**TASK OBJECTIVE**
Give back, unchanged, each line from the one containing "Task: Expand the Nạp tiền dropdown menu" through the last line of the entries below.

**TASK MATERIAL**

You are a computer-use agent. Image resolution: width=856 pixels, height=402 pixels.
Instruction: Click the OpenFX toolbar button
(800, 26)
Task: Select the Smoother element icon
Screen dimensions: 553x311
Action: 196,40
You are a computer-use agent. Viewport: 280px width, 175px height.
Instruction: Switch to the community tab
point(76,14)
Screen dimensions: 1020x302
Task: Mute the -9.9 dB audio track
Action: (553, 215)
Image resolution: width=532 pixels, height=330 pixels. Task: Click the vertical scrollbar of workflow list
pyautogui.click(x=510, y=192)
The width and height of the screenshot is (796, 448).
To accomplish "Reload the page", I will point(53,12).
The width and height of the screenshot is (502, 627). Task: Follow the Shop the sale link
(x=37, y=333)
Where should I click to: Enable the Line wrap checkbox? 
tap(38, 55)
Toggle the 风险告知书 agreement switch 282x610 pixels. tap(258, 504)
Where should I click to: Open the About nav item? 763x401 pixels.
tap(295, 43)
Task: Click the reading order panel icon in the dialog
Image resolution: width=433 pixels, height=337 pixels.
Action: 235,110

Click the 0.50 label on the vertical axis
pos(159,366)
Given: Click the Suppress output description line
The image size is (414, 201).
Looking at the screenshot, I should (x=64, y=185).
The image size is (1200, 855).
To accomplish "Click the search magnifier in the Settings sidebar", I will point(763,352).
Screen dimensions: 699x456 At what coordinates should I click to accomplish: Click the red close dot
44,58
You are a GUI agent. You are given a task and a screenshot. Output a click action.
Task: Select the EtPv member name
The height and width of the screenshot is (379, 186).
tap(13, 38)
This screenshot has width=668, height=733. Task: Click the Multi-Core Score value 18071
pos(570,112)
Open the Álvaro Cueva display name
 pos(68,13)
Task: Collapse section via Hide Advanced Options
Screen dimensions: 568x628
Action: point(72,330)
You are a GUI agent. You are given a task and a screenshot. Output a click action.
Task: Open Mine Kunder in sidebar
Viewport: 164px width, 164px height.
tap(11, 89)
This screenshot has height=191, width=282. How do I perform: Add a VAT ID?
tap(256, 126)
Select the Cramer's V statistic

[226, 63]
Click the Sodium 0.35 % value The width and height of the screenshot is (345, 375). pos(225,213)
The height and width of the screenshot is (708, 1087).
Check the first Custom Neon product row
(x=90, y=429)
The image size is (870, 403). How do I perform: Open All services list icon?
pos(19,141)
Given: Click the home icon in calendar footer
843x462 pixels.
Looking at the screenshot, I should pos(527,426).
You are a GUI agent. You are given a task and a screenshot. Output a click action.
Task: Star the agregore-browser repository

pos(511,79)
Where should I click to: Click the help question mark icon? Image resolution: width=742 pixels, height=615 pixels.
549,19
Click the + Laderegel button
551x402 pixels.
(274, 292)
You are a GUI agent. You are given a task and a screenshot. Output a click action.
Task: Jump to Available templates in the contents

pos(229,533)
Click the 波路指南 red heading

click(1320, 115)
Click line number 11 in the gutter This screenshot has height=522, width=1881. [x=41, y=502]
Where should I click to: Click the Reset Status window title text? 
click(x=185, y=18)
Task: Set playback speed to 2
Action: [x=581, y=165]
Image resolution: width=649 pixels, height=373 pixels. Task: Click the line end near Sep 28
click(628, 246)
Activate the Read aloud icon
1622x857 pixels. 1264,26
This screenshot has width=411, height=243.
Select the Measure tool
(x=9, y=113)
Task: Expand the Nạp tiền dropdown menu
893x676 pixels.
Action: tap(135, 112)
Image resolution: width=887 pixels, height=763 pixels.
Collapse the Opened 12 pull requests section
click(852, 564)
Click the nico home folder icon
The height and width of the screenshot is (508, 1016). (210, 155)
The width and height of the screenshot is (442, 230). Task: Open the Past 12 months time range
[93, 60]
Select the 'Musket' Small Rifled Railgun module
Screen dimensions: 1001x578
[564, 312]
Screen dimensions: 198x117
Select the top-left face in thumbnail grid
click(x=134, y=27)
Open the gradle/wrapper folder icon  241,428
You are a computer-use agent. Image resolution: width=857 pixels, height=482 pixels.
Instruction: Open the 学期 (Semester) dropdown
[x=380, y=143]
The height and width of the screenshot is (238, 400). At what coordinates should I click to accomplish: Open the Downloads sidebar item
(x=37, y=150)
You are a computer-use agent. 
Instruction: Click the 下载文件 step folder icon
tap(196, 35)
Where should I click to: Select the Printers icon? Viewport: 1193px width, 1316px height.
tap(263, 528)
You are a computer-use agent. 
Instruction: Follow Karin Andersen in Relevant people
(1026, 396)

**ANSWER FOR THIS EXERCISE**
Task: Expand the Nạp tiền dropdown menu
893x676 pixels.
Action: tap(135, 112)
Image resolution: width=887 pixels, height=763 pixels.
Collapse the Opened 12 pull requests section
click(852, 564)
Click the nico home folder icon
The height and width of the screenshot is (508, 1016). (210, 155)
The width and height of the screenshot is (442, 230). Task: Open the Past 12 months time range
[93, 60]
Select the 'Musket' Small Rifled Railgun module
Screen dimensions: 1001x578
[564, 312]
Screen dimensions: 198x117
Select the top-left face in thumbnail grid
click(x=134, y=27)
Open the gradle/wrapper folder icon  241,428
You are a computer-use agent. Image resolution: width=857 pixels, height=482 pixels.
Instruction: Open the 学期 (Semester) dropdown
[x=380, y=143]
The height and width of the screenshot is (238, 400). At what coordinates should I click to accomplish: Open the Downloads sidebar item
(x=37, y=150)
You are a computer-use agent. 
Instruction: Click the 下载文件 step folder icon
tap(196, 35)
Where should I click to: Select the Printers icon? Viewport: 1193px width, 1316px height.
tap(263, 528)
You are a computer-use agent. 
Instruction: Follow Karin Andersen in Relevant people
(1026, 396)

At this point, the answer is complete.